## [Document excerpt]

"Don't the police have to read me my rights before they ask me to do field sobriety tests or take a portable breath test?"

This is one of the most commonly asked questions of our clients charged with a DUI offense. At Shaffer & Engle Law Offices, LLC, we have over 65 years of experience representing individuals who have been arrested throughout Central Pennsylvania on DUI charges. We know your rights; let us help you protect them.

If you or a family member has been charged in a DUI arrest or failed a sobriety test, contact our firm today.

Understanding Your "Miranda Rights"

The "Miranda rights" is a common law rule set forth by the U.S. Supreme Court in Miranda v. Arizona, in which the Supreme Court held that absent a suspect's intelligent waiver of his pertinent constitutional rights, the suspect, before any "custodial interrogation," must be warned in clear and unequivocal terms that:

  • He or she has a right to remain silent

  • That any statements made may be used against him or her
  • He or she has the right to consult with an attorney prior to or during such interrogation

  • If he or she cannot afford an attorney, one will be appointed to represent him or her

"Custody" is defined as any time one has been deprived of his or her freedom of action in any significant way, while "interrogation" is defined as questioning initiated by a law enforcement officer for the purposes of eliciting a response. The courts of Pennsylvania and other states have repeatedly held that an ordinary traffic stop is not "custody." Therefore, such rights do not apply to motorists stopped for routine traffic offenses who are asked to complete a set of field sobriety tests or a portable breath test (PBT).

## [Given data]
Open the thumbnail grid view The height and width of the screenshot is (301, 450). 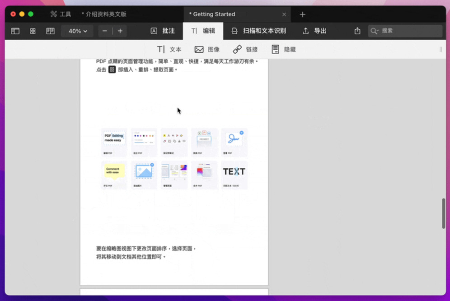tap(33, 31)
--
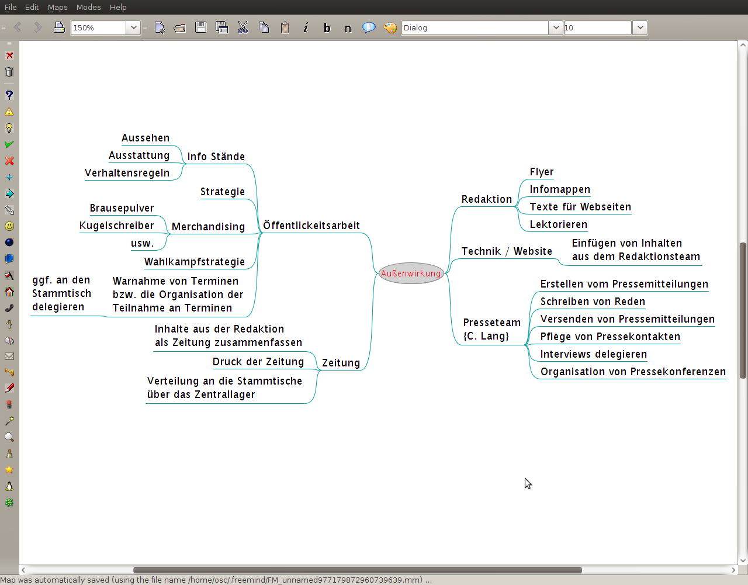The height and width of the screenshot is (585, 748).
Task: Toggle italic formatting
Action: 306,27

## [List of tasks]
(A) Translate this sentence from the DUI rights article into Spanish: "The courts of Pennsylvania and other states have repeatedly held that an ordinary traffic stop is not "custody.""
(B) According to the DUI rights article, what are all of the warnings a suspect must receive before any custodial interrogation?
The entries come from a separate source and are unrelated to the DUI rights article.

## [Solutions for each task]
(A) Los tribunales de Pensilvania y de otros estados han sostenido reiteradamente que una detención de tráfico ordinaria no es "custodia".

(B)
- He or she has a right to remain silent.
- Any statements made may be used against him or her.
- He or she has the right to consult with an attorney prior to or during such interrogation.
- If he or she cannot afford an attorney, one will be appointed to represent him or her.